Thursday, 25 April 2013


PC is off sailing the seven seas with her husband so, for now, it's just me and my camera.

Well, this is it. My first lone walk so I've chosen a familiar route to help me get into the swing of it. I've also had to take into account the perils (real or perceived) of 'a woman walking alone' and I need to know how I feel.

So, Stanage Edge beckons. I'm a bit later than usual, not actually having an appointed time to meet someone has meant that I've done a lot of catching up at home before setting out. But I've missed the heavy build-up of early morning traffic through Chesterfield and made good time.

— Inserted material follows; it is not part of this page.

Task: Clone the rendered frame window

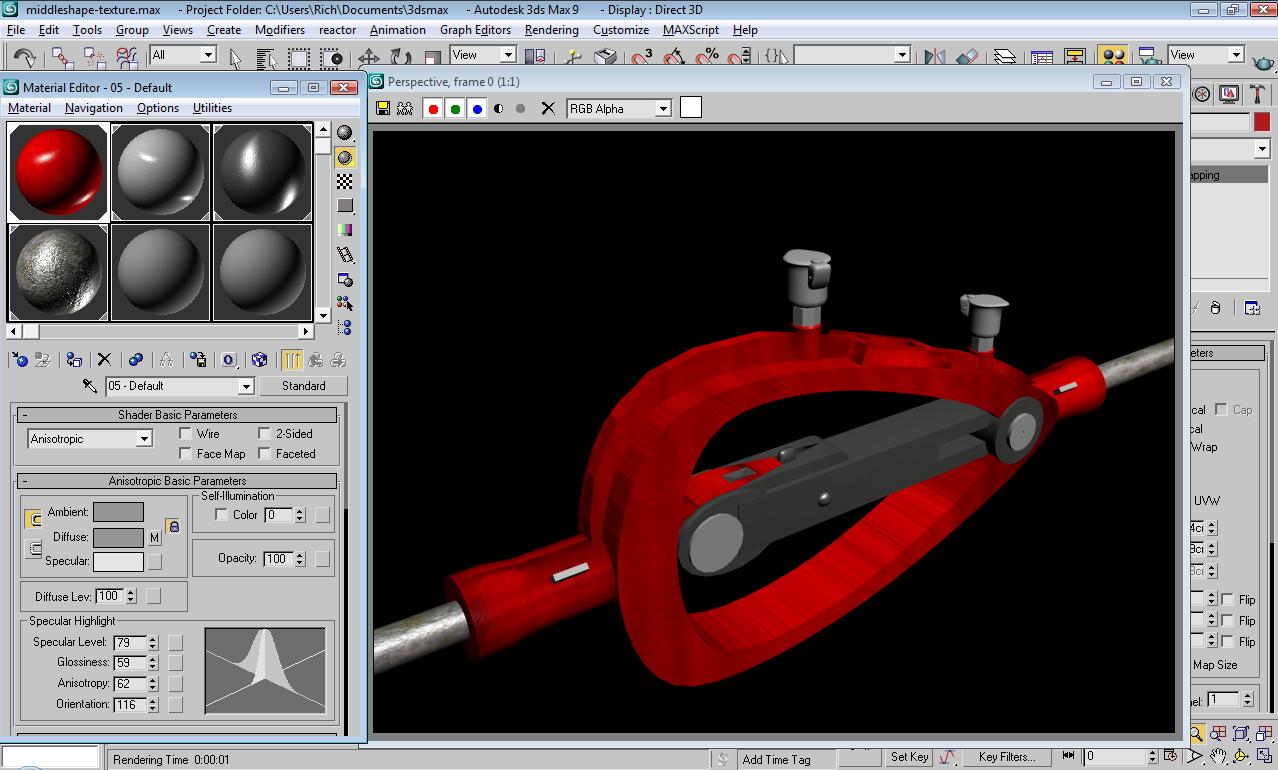Action: click(405, 108)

There are a few cars and a couple of mini-buses in the Hook Car car park, and I can see people already walking up on the edge. I can also hear the shouts and calls of rock climbers, mainly children doing outdoor activities.

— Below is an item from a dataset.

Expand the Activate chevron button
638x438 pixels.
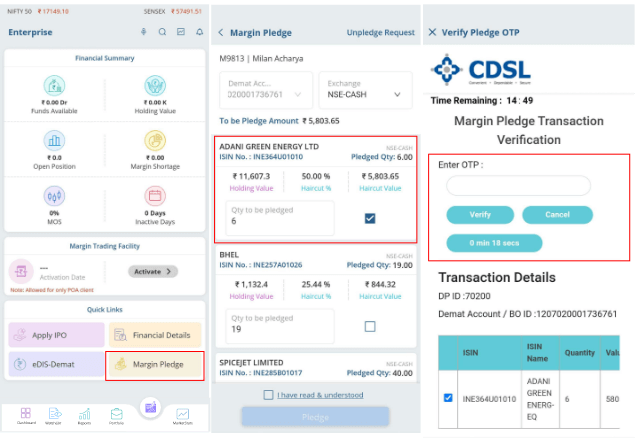click(155, 271)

I gather my gear, manage to remember my camera, and set off  only to stop at the end of the car park to take my first photograph. I've decided to walk along the road first then up onto the edge from Dennis Knoll as returning on the road always seems such a trudge, especially the last couple of hundred yards uphill!

It's quite chilly so I've put my waterproof coat on though I don't feel as though I need my gloves or hat yet. Over the sound of voices on the rocks and my own, lone, footsteps I can hear the distinctive call of a curlew but I've never been able to see one around here.

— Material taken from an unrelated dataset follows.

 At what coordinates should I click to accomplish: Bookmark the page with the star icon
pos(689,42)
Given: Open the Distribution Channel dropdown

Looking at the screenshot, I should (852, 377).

It is very strange walking alone, not having anyone to talk to or any news to catch up on. I'm stuck with my own thoughts and my own company, and not sure if that's particularly comforting!

A quick stop at the conveniently placed conveniences and I'm on my way again, surprised at how quickly I seem to be covering the ground. I pass the car park at Stanage Plantation and pause. The road stretches ahead and I'm reminded words from a Beatles song, 'Long and Winding Road'.

Maybe I should be thinking 'These Boots Were Made For Walking' as I continue along the road. See how my mind wanders when there is no-one to keep me in check!

There is a small lay-by and a gate leading down to access land, but the views to Hathersage with Abney beyond are lovely. Sadly my camera doesn't do the view justice.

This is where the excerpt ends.